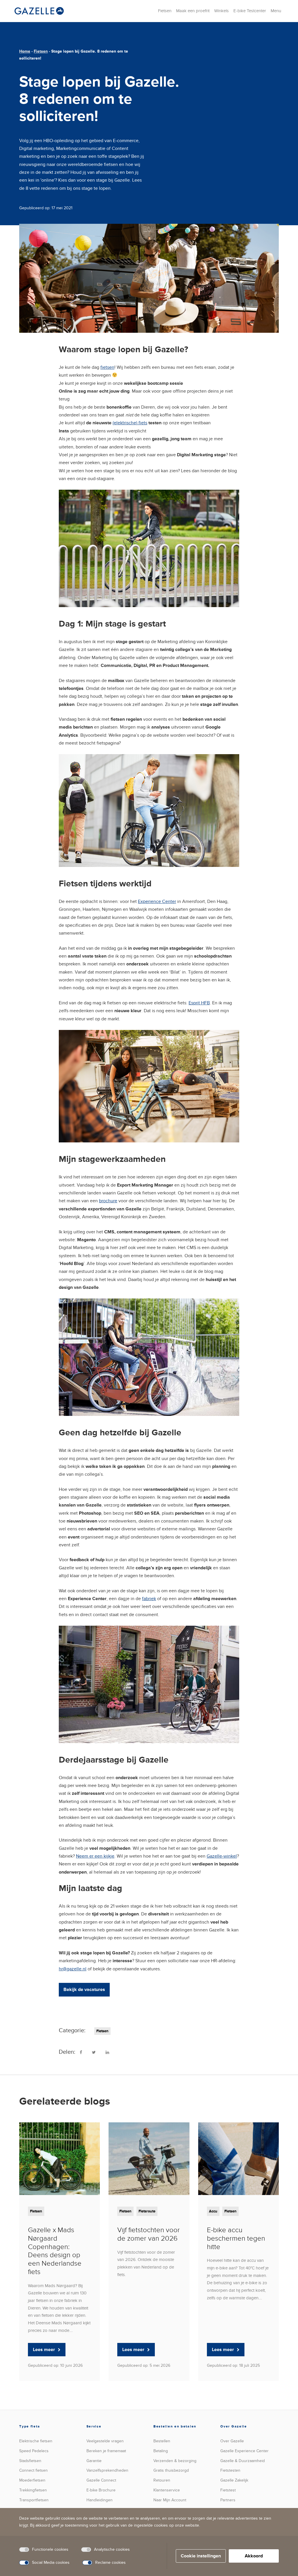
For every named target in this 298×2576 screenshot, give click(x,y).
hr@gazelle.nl (72, 1969)
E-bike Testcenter (249, 10)
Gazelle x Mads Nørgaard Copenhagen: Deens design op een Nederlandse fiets (54, 2251)
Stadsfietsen (30, 2460)
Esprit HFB (199, 1003)
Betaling (160, 2450)
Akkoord (254, 2556)
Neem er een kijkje (95, 1856)
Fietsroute (147, 2211)
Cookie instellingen (201, 2556)
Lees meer (44, 2350)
○ ○ ○ ○ ○ ○ ○
== TASK ITEM ==
Each record should be copied exactly, and each image left out.

== EXERCISE OUTPUT ==
For every named target in this 298×2576 screenshot, give click(x,y).
hr@gazelle.nl (72, 1969)
E-bike Testcenter (249, 10)
Gazelle x Mads Nørgaard Copenhagen: Deens design op een Nederlandse fiets (54, 2251)
Stadsfietsen (30, 2460)
Esprit HFB (199, 1003)
Betaling (160, 2450)
Akkoord (254, 2556)
Neem er een kijkje (95, 1856)
Fietsroute (147, 2211)
Cookie instellingen (201, 2556)
Lees meer (44, 2350)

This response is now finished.